Global insurance market trends
US property/casualty insurance industry
The slow-to-heal US economy has resulted in reducing net premiums for property-casualty insurers, fostering declines in industry revenues and earnings.
- The key performance driver for insurers in today's environment is superior underwriting — and a number of leading insurers are using advanced analytics to gain a competitive advantage.
- The industry is financially strong and has amassed significant policyholder surplus, which is at or near an all-time high.
- The industry maintains adequate loss reserves and enjoys access to relatively inexpensive capital.
- Reduced underwriting profits and investment income will eventually alter the status quo, but this is not anticipated in 2011. Consequently, the key performance drivers in the market remain superior underwriting and risk assessment.
Companies that leverage risk modeling and analytical tools, anticipate regulatory developments, and develop insightful methods of managing their excess capital will be better positioned to achieve growth in 2011.
US property/casualty industry outlook
The property/casualty industry outlook in the US is one of continuing challenges for individual insurers. Many of the same factors that fostered the soft market conditions in recent years remain in play. Nonetheless, the industry is financially strong, thanks to an abundance of capital amassed in 2009 and 2010.
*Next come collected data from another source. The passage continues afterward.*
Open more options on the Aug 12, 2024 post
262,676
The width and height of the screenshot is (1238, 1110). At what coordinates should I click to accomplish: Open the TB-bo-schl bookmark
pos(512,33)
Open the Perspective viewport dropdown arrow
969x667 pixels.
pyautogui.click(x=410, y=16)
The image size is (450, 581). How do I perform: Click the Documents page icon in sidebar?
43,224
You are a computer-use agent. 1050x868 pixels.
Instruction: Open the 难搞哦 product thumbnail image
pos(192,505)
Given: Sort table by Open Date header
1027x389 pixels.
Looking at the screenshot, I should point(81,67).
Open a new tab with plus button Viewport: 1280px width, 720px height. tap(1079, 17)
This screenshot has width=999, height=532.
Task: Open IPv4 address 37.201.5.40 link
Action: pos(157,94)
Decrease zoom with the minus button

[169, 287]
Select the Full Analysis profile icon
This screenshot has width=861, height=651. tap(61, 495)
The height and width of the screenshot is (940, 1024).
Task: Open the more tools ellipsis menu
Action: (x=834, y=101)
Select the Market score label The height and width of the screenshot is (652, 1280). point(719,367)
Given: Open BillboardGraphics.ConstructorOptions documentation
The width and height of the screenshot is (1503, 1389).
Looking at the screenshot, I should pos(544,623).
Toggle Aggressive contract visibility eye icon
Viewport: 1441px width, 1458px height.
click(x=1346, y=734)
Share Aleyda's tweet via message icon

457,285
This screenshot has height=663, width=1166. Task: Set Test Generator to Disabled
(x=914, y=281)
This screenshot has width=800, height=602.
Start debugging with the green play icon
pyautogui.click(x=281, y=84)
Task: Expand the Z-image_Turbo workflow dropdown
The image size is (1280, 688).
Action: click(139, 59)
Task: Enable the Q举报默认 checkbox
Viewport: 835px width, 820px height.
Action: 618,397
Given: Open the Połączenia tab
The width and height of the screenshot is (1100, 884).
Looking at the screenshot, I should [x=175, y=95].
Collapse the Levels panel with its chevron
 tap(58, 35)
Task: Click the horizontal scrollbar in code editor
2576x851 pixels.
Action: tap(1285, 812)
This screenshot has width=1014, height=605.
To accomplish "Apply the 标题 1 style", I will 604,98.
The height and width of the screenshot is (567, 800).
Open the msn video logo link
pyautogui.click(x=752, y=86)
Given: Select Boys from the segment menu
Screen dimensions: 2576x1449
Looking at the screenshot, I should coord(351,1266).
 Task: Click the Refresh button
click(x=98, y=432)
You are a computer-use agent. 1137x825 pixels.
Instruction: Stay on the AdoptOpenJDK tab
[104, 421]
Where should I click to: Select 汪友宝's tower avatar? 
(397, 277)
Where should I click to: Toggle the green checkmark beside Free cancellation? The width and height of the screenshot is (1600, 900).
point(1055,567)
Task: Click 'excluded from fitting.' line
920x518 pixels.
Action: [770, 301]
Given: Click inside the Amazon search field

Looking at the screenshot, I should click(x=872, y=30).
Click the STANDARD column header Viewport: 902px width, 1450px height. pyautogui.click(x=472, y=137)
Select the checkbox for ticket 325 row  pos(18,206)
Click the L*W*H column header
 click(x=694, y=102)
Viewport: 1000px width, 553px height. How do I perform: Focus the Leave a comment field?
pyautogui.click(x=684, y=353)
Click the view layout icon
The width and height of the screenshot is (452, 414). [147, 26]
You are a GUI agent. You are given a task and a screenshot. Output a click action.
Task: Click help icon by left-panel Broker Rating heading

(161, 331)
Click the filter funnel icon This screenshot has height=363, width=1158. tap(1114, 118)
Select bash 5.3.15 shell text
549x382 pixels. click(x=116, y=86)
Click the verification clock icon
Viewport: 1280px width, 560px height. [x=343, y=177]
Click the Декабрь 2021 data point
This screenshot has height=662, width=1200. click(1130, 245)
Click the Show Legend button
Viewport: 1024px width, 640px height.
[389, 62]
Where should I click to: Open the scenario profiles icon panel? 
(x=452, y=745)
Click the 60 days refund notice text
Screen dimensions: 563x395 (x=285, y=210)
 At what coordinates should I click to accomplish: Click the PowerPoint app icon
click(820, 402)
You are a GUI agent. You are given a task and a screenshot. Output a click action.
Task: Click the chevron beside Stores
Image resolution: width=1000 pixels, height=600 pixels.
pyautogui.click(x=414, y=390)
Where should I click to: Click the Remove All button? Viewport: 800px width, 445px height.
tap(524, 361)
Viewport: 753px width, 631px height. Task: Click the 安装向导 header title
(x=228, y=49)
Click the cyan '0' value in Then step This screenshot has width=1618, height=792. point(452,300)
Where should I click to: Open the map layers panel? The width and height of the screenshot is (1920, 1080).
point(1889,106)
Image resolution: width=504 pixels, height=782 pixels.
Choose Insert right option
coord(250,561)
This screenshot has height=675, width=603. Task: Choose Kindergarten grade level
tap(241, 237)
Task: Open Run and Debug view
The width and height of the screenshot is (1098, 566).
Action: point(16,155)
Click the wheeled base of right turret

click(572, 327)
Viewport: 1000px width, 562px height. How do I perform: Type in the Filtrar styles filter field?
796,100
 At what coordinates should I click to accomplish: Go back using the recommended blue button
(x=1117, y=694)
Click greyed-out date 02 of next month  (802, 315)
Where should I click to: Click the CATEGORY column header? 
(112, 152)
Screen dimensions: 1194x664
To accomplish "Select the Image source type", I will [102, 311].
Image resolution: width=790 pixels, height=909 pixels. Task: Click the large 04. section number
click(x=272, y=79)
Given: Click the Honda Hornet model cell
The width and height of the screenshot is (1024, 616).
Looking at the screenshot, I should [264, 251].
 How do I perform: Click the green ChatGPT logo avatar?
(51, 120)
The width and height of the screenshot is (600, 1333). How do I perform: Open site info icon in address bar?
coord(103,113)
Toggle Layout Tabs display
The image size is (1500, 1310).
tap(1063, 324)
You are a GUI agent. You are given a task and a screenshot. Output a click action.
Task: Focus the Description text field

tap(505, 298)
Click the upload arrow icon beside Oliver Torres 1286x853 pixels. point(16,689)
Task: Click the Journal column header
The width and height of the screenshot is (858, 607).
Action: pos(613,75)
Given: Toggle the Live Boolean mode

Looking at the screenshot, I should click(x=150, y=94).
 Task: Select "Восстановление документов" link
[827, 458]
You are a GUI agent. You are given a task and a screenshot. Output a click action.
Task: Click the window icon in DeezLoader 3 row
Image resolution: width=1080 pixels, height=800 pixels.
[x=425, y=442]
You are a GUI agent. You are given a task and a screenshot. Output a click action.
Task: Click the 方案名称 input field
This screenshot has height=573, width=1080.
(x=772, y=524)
Three factors driving the market
Capital positions are at or near an all-time high and continue to drive price competition in the property/casualty insurance industry. Three other factors are conspiring to maintain the competitive market through at least 2011:
- A recovery in the value of the industry's assets
- Access to relatively inexpensive capital
- Adequate loss reserves to address claim costs
These generally positive factors are contrasted with the industry's ongoing underwriting and investment income pressures. The slow economic recovery, years of price competition and generally low investment returns have compressed the industry's profit margins and are expected to further squeeze individual carrier operating margins.